Ein Tier mit liebevollem Wesen

Die Ärztin Désirée Torday aus Kutzenberg muss nicht lange überlegen: Ihre Stute Revia. "Es war Liebe auf den ersten Blick", sagt sie. "Sie ist das Pferd aus meinen Träumen. Sie gewann die Herzen der Menschen durch ihre Sanftheit und ihr liebevolles Wesen - auch von den Menschen, die bisher Angst vor diesen großen Tieren hatten. Am Ende hatten sie meist ihre Ängste überwunden und sich gar in sie verliebt." Mit Revia sei einfach alles möglich gewesen, fährt sie fort, weil man ihr grenzenlos vertrauen konnte. "Sie wurde im Lauf der Jahre zu einem einmaligen Partner. Wir haben gemeinsam so viele Wahnsinns-Abenteuer erlebt, die man nicht in Worte fassen kann. Die Zeit bei meiner geliebten Stute ist mit Abstand die schönste Zeit in meinem Leben." Revia musste 2018 im hohen Pferdealter von ihren Leiden erlöst werden.

Die erste richtige Kamera

Krimiautor Helmut Vorndran aus Rattelsdorf denkt kurz nach und antwortet: "Meine erste richtige Kamera, die Pentax K 1000 SE Special Edition." Diese Kamera hat er sich 1984 gekauft und hält sie bis heute in Ehren: "Damit habe ich das Fotografieren gelernt, das war ein gutes Fundament."

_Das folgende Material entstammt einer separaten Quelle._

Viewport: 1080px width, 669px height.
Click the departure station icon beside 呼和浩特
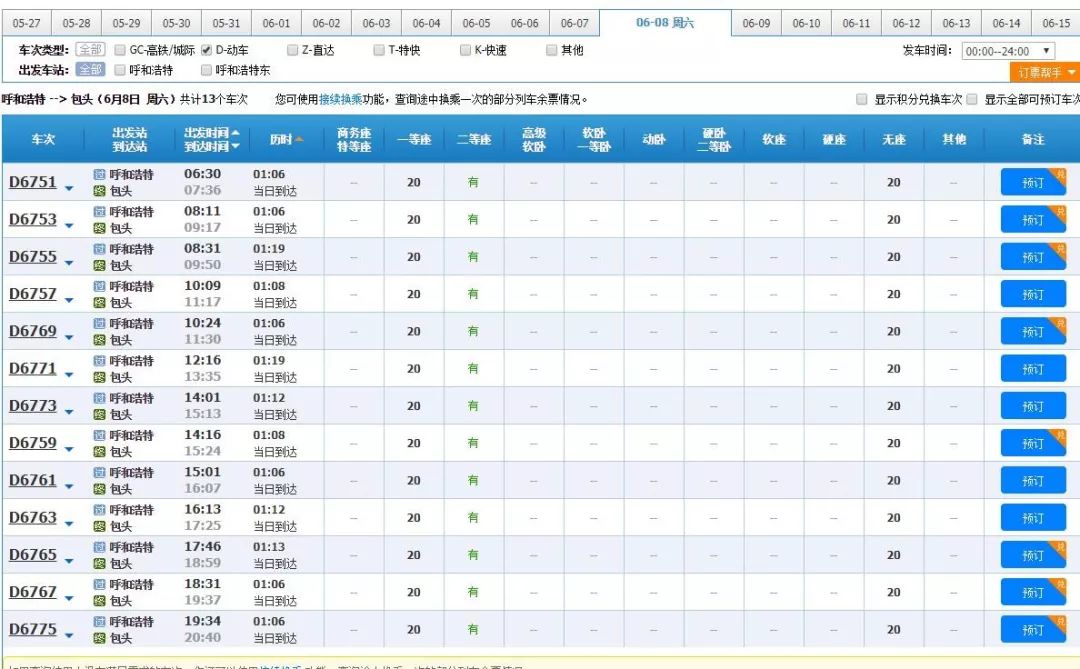click(101, 176)
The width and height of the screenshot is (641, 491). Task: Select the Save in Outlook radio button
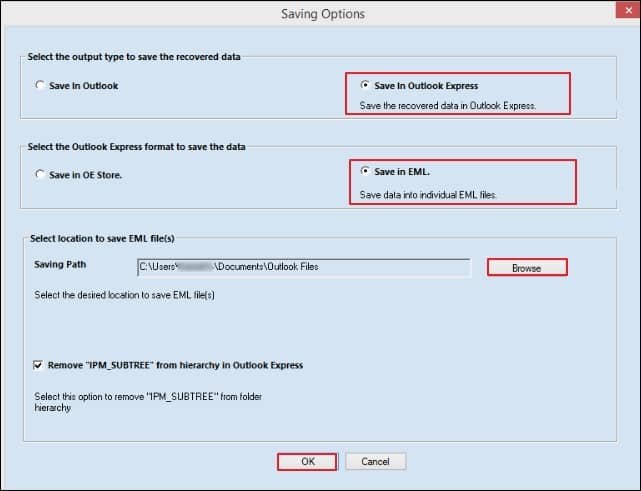tap(40, 86)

Ihr Poesiealbum aus dem Jahr 1972 hat Christine Lunkenbein aus Bad Staffelstein ganz besonders ins Herz geschlossen. Dass es dieses Büchlein noch gibt, hatte sie bis vor einiger Zeit gar nicht gewusst. "20 Jahre war's weg", sagt die 54-Jährige, erst als ihre Tante gestorben war und sie den Nachlass ordnete, tauchte das Album wieder auf. Eingeklebt sind viele zeittypische Glanzbildchen aus den 1970ern mit Blumenornamentik. Ein Schulkamerad zeichnete sogar mit Bleistift ein Bild hinein. Die Sprüchlein, die sich darin befinden, kennt wohl jeder aus der Generation der Babyboomer so oder so ähnlich: "Sei wie die Veilchen im Moose, sittsam, bescheiden und rein, nicht wie die stolze Rose, die immer bewundert will sein." Oder: "So wie die Rosen blüh'n, so blühe stets Dein Glück, und wenn Du Rosen siehst, so denk an mich zurück."

Erinnerungen an Orte

Mit materiellen Dingen kann die Staffelsteiner Fitnesstrainerin Jennifer Michel wenig anfangen. "Es gibt keinen Gegenstand, den ich vermissen würde, wenn man ihn mir wegnähme", sagt die 30-Jährige. "Ich hänge nicht an Gegenständen, sondern an Orten - etwa einem Sonnenuntergang am Strand - oder an Menschen."